Analysts have predicted that consumer inflation likely cooled down in November compared to October this year but remained at a high rate, especially in the service sector.
According to Dow Jones analysts, the November consumer price index (CPI) might see a 7.3 percent year-over-year increase. Last October, the year-over-year rate was 7.7 percent. The core CPI — which measures consumer prices and energy and food costs — was expected to rise by 0.3 percent or increase by 6.1 percent over 12 months. The previous month, the year-over-year core CPI was 6.3 percent.

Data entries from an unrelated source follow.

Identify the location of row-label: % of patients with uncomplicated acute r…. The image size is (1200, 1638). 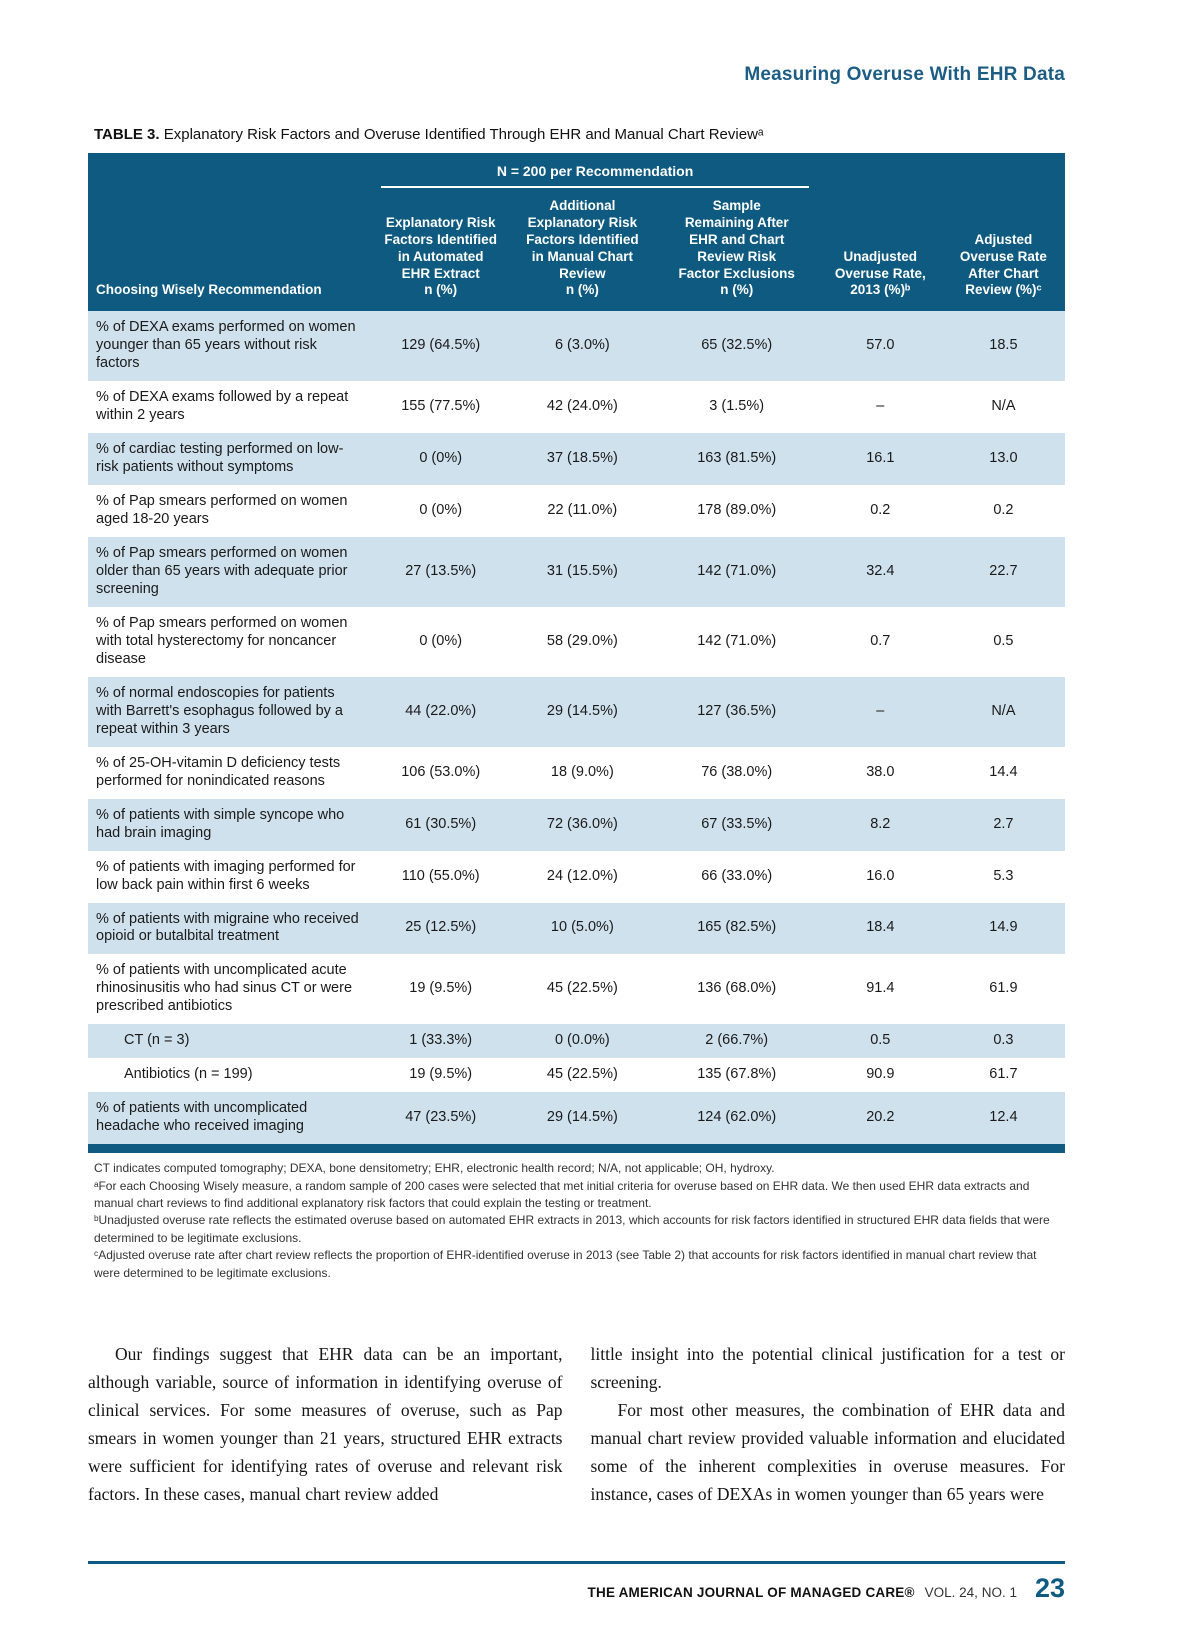
(224, 988).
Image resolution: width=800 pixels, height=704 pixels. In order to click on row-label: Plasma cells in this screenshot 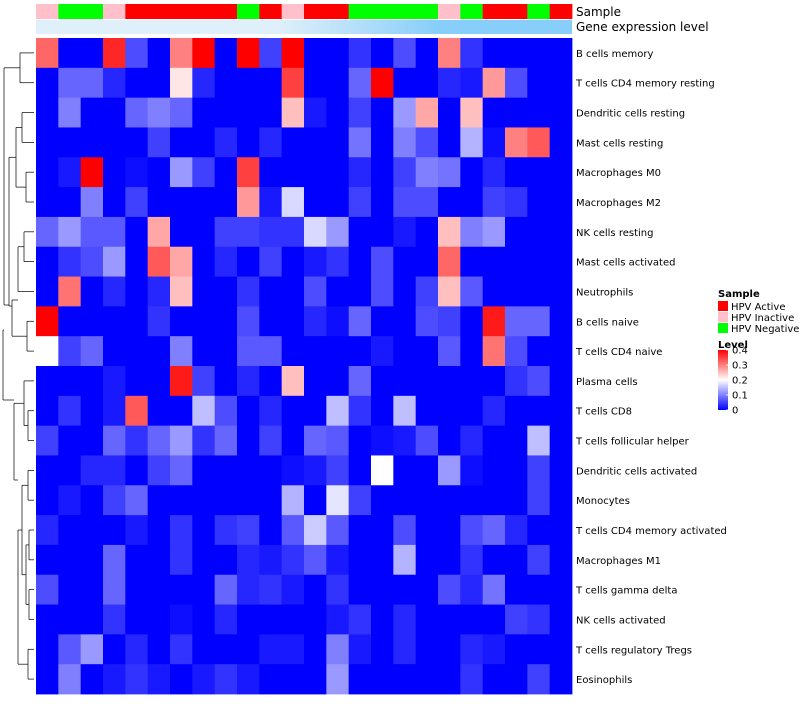, I will do `click(607, 382)`.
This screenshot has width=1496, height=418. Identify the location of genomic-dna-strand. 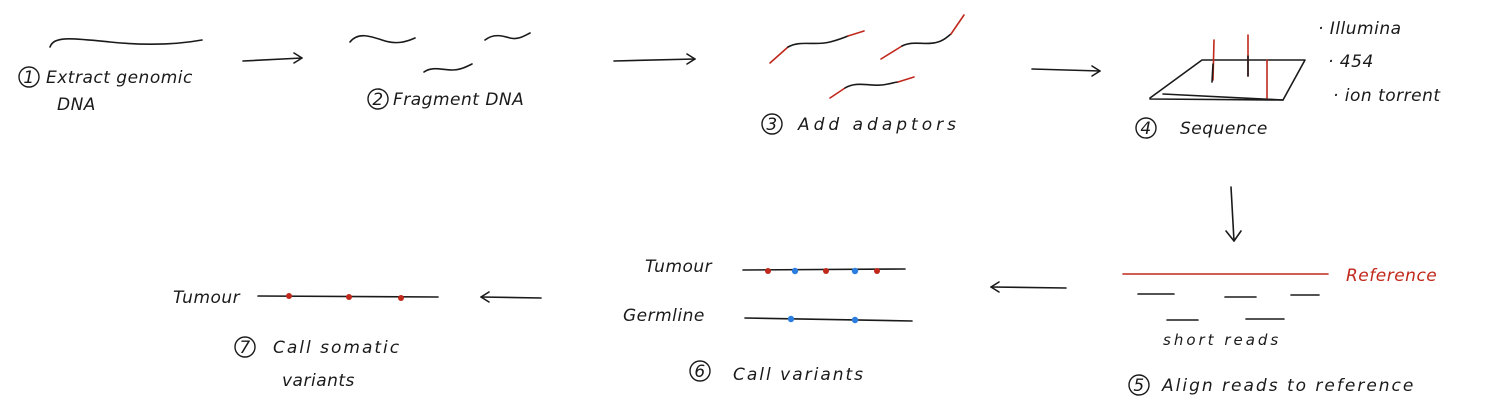
(126, 43).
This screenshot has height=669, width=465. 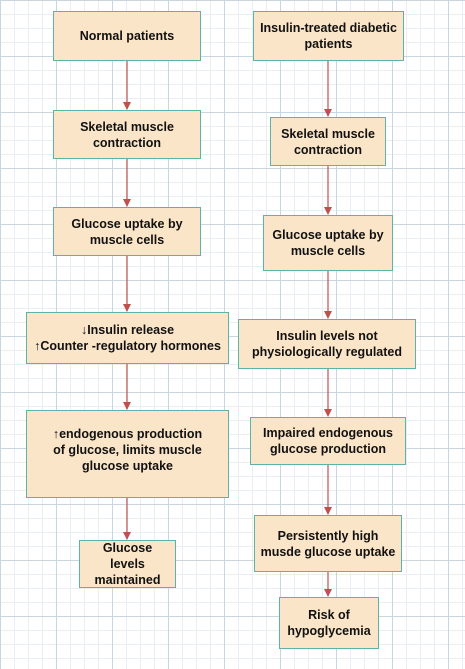 What do you see at coordinates (127, 36) in the screenshot?
I see `node-normal-patients: Normal patients` at bounding box center [127, 36].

Bank of America Merrill Lynch chief U.S. rate strategist Mark Cabana said the consumer prices would affect the financial market substantially. If investors see signs of cooling inflation in the data, the financial market may start an upside trend. On the other hand, if the CPI shows a higher inflation rate, the response will be “sizeable.”

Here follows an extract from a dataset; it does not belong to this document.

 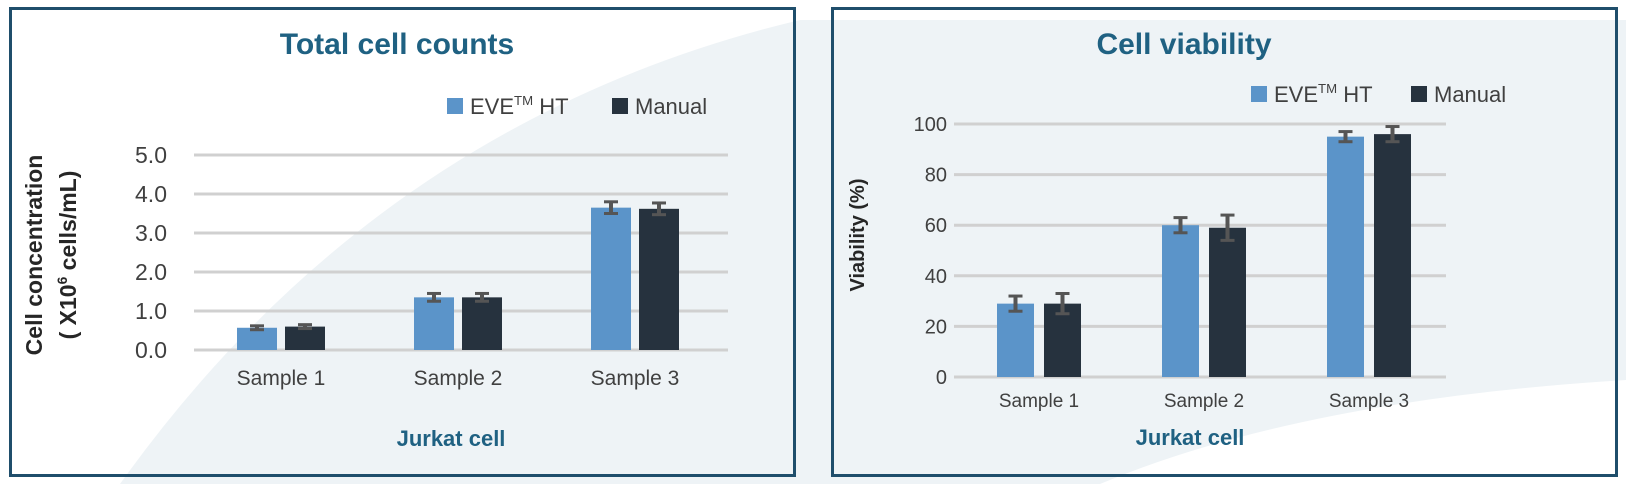 I want to click on y-axis-label-units: ( X106 cells/mL), so click(x=68, y=256).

The Federal Reserve uses consumer data as a basis for developing its monetary policy, along with other data such as employment reports. The public expects the central bank to reduce the rate hike size on Wednesday by 50 basis points instead of 75 basis points in the last four rate-setting meetings.
According to experts, the hike size will remain at that rate regardless of the CPI data released prior to the December FOMC meeting. However, a higher-than-expected CPI may lead the Fed to maintain a high benchmark interest rate for a longer term.
Most economists agree that the Fed funds target rate will reach five percent or slightly more by the end of this monetary tightening cycle. At the moment, the rate ranges from 3.75 to 4.0 percent.
After each rate-setting meeting, Fed chairman Jerome Powell usually makes a public announcement regarding the decisions made at the meeting. Since this meeting is the last FOMC meeting in 2022, the Fed will also announce its quarterly forecasts.
Jefferies chief financial economist Aneta Markowska said that the Fed’s report and November’s CPI would not harm the market, adding that she was “pretty neutral” about the report. She explained that Powell had told the public that the core goods prices would slow down last week.
“It feels like that risks are asymmetrically skewed toward the high side,” Markowska said. “I think if you get a higher print, I think the [stock] sell-off is disproportionately stronger.”
"We are in phase one of the inflation slowdown, driven by goods and food and energy and that is great."
Aneta Markowska, chief financial economist at Jefferies
However, Markowska also said investors needed more confidence that the inflation core services and the real estate market had slowed down. According to her, investors should pay attention to the components of the CPI reading. The report includes sectors driven by wage inflation, such as medical services, transportation and recreation.
KPMG head economist Diane Swonk shares Markowska’s opinion, stressing the importance of understanding which sector inflation is present.
“We’re going to look at the things that are most dependent on wages,” Swonk said. “It means looking at everything from restaurant costs, hospitality to hotel rooms, haircuts and personal care.”
Swonk added that the Fed’s quarterly forecasts would likely not include findings from November’s CPI. However, the data will still affect other communication from the central bank.
Stock market rallies on Monday
Ahead of the CPI publication, major indices rallied on Wall Street. The S&P 500 rose by 1.43 percent, the Dow Jones gained 1.58 percent and the NASDAQ saw a 1.26 percent raise on Monday. Bond yields moved in the opposite direction, with the two-year note yield often linked to the Fed’s policy rising to 4.39 percent.
Market analysts, however, warned that investors needed to wait for the CPI before getting complacent about the rally because the data would determine a longer-term market movement.